Monday 16 July 2012

Hollow

I got a letter from my doctor today. He wasn't happy that I'd decided to cancel the appointment with the Asperger people (this despite him telling me that he didn't believe I had Asperger's). To be fair, I think that it's more likely that I have ADD, not Aspergers. But it makes no difference. There's no point. Getting a diagnosis won't make a damned bit of difference, and as I said to the GP last time: if you think I need a sick note then write one now, because I won't be any difference post-diagnosis. 

All a diagnosis would do is tell me what I already know; wehter it's called Aspergers or ADD or whatever makes no difference, I know the issues I have and I know there's no support available. So why waste my time traipsing around town in pursuit of something that might not even come out in my favour? Even DLA is being canned by this government. The bottom line is that I would still have to face the WCA, which I would most certainly not pass - and, if by some miracle, that did happen, I would only end up where I am right now. The Work Related Activity Group. That means remaining on the Work Programme and getting zero support. Quite frankly given how the WP has no training or ability to deal with mental health issues, getting a diagnosis means nothing, and that is the point.
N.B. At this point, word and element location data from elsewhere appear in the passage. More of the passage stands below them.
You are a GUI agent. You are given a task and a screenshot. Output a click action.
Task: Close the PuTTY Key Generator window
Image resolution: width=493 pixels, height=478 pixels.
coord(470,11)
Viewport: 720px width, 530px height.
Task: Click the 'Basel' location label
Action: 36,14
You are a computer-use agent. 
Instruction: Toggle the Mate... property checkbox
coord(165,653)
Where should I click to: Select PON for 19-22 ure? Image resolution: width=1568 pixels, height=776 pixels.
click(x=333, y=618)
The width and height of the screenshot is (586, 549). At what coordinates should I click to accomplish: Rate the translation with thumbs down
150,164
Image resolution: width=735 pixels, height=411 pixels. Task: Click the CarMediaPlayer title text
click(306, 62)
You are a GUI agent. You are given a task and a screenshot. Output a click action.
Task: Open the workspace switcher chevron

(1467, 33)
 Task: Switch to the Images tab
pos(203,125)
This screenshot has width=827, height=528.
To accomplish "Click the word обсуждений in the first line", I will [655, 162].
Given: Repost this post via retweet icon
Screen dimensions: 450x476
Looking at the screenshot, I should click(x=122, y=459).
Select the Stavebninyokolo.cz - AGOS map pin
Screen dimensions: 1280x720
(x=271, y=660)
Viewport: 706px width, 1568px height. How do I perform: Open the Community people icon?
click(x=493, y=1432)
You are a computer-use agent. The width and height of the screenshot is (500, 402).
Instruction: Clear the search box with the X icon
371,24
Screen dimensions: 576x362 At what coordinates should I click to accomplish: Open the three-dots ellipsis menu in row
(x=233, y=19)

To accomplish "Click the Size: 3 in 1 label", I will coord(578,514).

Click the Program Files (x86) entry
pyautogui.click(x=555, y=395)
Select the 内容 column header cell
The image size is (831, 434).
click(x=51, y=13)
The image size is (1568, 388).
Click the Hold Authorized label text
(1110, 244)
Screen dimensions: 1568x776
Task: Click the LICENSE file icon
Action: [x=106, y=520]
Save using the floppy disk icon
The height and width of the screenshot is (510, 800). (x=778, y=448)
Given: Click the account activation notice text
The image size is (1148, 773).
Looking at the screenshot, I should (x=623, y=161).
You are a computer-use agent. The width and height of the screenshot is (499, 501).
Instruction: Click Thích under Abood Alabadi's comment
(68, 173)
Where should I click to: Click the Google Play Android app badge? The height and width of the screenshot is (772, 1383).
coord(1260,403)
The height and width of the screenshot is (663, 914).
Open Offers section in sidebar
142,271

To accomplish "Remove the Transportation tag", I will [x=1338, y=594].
It won't make a jot of difference. My GP even agrees that I should be in the WRAG, but at the same time he simply will not write a sick note. Even when I explain to him that in order to get into that position a sick note must be issued to start the process, he just will not. The system along with the media propaganda has convinced him that writing sick notes is signing someone's death warrant; that a sick note means the exact opposite of offering support - even when I explain to him the reality.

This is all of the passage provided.